Problem to work on:
Looking at the entries, say how many lines contain the string "computer". Offer nothing besides the number.

[Entries provided Boundary: Start]

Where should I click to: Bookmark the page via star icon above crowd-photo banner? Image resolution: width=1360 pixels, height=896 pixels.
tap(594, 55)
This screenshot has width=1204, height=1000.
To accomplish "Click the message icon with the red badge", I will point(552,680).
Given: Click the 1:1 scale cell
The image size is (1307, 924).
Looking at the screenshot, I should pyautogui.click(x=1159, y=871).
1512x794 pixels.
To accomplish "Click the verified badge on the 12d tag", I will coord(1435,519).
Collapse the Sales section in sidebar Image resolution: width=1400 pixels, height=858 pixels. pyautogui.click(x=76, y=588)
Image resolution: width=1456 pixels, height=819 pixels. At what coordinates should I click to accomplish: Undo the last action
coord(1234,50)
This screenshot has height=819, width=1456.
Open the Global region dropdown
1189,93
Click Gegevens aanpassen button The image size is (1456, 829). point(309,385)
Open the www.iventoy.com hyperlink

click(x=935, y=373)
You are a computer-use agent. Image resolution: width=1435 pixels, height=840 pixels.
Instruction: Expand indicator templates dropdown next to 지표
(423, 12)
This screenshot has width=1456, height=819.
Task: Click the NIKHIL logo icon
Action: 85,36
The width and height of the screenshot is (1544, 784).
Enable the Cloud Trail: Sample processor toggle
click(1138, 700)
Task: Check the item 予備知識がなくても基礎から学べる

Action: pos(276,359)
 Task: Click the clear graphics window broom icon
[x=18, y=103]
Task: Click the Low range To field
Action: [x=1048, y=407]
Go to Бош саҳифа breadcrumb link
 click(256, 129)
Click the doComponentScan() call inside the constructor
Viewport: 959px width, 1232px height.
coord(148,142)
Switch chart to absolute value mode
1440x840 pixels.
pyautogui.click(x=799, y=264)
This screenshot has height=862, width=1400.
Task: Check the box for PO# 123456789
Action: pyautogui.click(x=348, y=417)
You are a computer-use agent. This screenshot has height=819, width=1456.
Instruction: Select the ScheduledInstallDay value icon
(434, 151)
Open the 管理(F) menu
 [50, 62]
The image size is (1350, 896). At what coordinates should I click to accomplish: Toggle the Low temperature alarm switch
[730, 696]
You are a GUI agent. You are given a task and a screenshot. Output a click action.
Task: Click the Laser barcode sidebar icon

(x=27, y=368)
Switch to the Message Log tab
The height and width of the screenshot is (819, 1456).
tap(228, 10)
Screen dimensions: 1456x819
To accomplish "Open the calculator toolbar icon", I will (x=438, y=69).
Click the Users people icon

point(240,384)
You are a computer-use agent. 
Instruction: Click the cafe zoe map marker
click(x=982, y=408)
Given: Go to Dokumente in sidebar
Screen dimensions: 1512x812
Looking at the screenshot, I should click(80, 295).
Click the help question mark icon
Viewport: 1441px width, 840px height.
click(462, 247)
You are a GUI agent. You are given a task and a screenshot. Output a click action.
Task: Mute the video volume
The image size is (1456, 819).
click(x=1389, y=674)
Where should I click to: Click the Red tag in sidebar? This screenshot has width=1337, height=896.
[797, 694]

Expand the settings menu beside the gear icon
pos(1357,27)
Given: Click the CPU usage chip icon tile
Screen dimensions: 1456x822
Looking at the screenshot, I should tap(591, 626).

[Entries provided Boundary: End]

Solution for this exercise:
3